Below is a set of entries. Reproduce exactly the lines from the one containing "Instruction: Edit the" through the end, both included.
*** Opening PROVIDED RECORDS ***
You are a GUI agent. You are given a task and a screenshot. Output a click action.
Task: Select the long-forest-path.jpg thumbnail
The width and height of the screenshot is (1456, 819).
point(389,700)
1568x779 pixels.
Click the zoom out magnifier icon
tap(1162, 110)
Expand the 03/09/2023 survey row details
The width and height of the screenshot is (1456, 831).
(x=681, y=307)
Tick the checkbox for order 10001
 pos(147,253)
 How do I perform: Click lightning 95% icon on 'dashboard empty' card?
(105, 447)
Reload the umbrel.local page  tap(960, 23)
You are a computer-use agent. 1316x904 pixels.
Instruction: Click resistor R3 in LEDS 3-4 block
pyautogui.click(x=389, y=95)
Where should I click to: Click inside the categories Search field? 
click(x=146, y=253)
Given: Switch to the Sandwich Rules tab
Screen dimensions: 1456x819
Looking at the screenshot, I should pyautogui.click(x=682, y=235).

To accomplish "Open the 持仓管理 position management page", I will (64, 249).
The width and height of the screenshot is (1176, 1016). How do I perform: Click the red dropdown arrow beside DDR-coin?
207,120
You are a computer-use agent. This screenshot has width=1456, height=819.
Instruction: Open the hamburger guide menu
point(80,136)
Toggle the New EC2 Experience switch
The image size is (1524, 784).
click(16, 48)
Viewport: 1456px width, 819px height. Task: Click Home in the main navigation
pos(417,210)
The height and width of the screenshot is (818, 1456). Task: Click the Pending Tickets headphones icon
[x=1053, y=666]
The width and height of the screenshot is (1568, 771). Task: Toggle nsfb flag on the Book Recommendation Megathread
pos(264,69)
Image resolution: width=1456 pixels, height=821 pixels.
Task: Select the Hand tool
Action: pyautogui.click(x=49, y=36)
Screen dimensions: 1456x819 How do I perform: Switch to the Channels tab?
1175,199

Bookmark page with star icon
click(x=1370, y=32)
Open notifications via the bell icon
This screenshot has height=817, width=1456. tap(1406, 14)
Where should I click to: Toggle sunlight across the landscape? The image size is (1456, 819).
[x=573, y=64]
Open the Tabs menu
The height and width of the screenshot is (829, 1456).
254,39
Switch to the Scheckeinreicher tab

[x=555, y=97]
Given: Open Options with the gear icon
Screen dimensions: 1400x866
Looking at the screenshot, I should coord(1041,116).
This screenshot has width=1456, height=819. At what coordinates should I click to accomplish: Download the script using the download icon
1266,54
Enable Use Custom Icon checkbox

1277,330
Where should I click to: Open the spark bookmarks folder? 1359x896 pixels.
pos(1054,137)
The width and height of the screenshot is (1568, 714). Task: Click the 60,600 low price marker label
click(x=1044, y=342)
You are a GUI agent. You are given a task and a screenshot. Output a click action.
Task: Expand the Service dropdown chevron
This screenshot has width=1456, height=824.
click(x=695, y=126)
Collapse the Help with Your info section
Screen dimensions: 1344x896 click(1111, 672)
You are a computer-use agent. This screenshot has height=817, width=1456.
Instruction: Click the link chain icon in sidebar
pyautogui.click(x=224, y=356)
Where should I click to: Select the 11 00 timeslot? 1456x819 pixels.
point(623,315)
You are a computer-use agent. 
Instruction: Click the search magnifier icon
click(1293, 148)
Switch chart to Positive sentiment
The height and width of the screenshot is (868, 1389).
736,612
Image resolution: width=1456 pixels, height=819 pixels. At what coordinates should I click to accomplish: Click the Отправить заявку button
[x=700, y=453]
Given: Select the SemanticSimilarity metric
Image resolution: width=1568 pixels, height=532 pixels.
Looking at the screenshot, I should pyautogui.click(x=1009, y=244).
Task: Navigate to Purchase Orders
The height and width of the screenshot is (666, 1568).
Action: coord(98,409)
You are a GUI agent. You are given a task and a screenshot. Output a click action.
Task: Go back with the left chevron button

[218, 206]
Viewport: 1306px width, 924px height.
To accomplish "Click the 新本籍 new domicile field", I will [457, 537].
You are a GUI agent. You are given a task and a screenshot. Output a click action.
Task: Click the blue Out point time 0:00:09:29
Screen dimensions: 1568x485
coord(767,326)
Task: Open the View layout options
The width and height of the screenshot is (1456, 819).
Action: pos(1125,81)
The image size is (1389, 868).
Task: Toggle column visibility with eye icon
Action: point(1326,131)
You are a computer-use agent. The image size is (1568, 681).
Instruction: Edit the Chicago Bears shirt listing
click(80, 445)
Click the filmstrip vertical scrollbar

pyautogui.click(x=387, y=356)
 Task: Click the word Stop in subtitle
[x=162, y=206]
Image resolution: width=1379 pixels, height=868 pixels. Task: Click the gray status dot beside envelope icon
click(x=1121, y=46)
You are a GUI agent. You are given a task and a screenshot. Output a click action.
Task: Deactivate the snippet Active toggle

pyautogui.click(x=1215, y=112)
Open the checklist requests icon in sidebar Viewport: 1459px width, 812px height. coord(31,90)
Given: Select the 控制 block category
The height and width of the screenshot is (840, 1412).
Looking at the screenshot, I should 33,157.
*** Closing PROVIDED RECORDS ***
== ANSWER SPACE ==
Instruction: Edit the Chicago Bears shirt listing
click(80, 445)
Click the filmstrip vertical scrollbar

pyautogui.click(x=387, y=356)
 Task: Click the word Stop in subtitle
[x=162, y=206]
Image resolution: width=1379 pixels, height=868 pixels. Task: Click the gray status dot beside envelope icon
click(x=1121, y=46)
You are a GUI agent. You are given a task and a screenshot. Output a click action.
Task: Deactivate the snippet Active toggle

pyautogui.click(x=1215, y=112)
Open the checklist requests icon in sidebar Viewport: 1459px width, 812px height. coord(31,90)
Given: Select the 控制 block category
The height and width of the screenshot is (840, 1412).
Looking at the screenshot, I should 33,157.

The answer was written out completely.